Public Architecture was created with an objective in mind – creating social impact designs. More importantly, the organization has developed a scheme encouraging architectural firms to render free services in specific areas. And they even get to link architectural firms to non-profits in some instances.
This is done to make those in the architectural profession give back to society. It has to be stressed that the organization also rendered free services from time to time. It has overseen and carried out the design and construction of different projects across the US.
Health-centered architecture non-profits also exist, which we have in ARCHIVE Global. Basically, ARCHIVE is the acronym for Architecture for Health in Vulnerable Environments.

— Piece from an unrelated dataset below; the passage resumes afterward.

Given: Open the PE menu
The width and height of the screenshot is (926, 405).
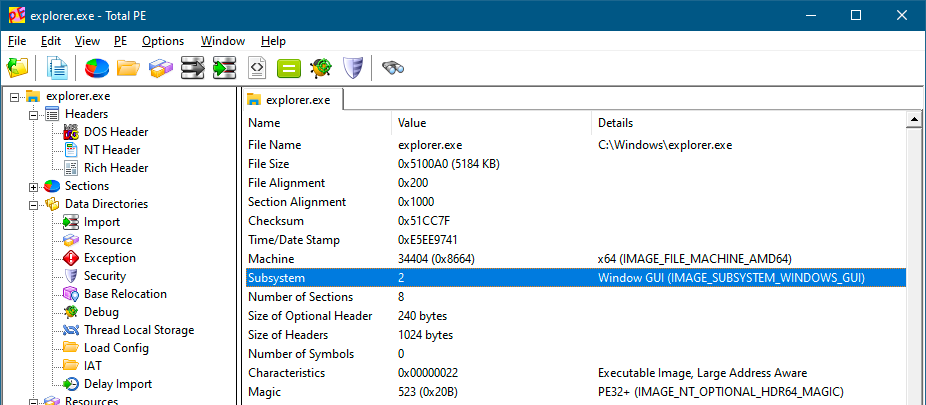Looking at the screenshot, I should [x=120, y=41].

The organization is focused on developing housing designs that promote the prevention/spread of diseases. As such, the organization contributes its quota to enhancing health outcomes.
Habitat for Humanity has been around for more than four decades now – it was established in 1976. Within these years, the organization has covered many grounds, making huge impacts in the process.
It has consistently provided architectural designs translated into credible (housing) solutions. But that's all; Habitat for Humanity goes the whole length to ensure that the shelter needs of different families are catered for at affordable rates.
The organization has attended to families in Africa, the Middle East, and Europe in the past. Recently, it provided housing support to Ukrainian families affected by the unrest in the country.
The world is never without a challenge, and vulnerable people are usually the worst hit. The onus is, however, on individuals and organizations [with specific resources] to alleviate the situation. The architecture non-profits discussed in this article have chosen to play their part in the building/construction industry. Nonetheless, others – who are not architects – do not have to leave it to themselves alone.
This is where you should consider coming in to offer some support to one or more architecture non-profits. Your support will enable them to reach more vulnerable people's (shelter) needs and may motivate them to keep going.